Game Development Reference
In-Depth Information
Chapter 2
Making and Animating Graphics
As you start building your games, you'll be loading in several graphical assets prepared externally in other graphics
and drawing applications. However, EaselJS comes bundled with a Graphics class that is built up of a drawing API that
you can use to create on-the-fly graphics.
In this chapter, we'll be taking a close look at how you can accomplish these graphics and the kinds of things you
can do with them when building your games. But before you start drawing, you need to get a bit more acquainted with
what you are drawing them to . In the previous chapter, you saw the use of a stage object in many situations, but you
don't yet know what it is and how to set it up. Let's do that now.
Stage
Stage is the root level of your EaselJS application. Any display object you add directly to stage becomes a child of the
stage's display list. You've seen this in action already with your butterflies.
Setting Up the Stage
Before you can start using EaselJS, you need to set up your stage. This is done by creating an instance of Stage and
assigning it to an existing canvas element within your document. The following are some examples of how you set up
a stage instance for your games:
stage = new createjs.Stage(document.getElementById('canvas'));
Alternatively, you can simply pass in the id of the canvas element.

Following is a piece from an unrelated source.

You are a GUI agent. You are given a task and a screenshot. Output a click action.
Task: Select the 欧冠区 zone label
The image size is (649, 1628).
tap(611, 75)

stage = new createjs.Stage('canvas');
These examples are really all there is to setting up your stage. You're now ready to start adding display objects to
it and start building your game. But before anything will be rendered to it and displayed, you need to invoke its update
method.
stage.update();
This method will render all descendants of the stage to the display list. Any time you add or update a child to the
stage, or any of its descendants, you need to update the stage to see the changes. Of course, calling this method every
time you make an update to a display object would quickly become tedious. It's a much better idea to centralize the
stage updates in one function. A typical approach to this would be a timer that would constantly do this at a specified
rate. You can accomplish this by utilizing the built-in Ticker class.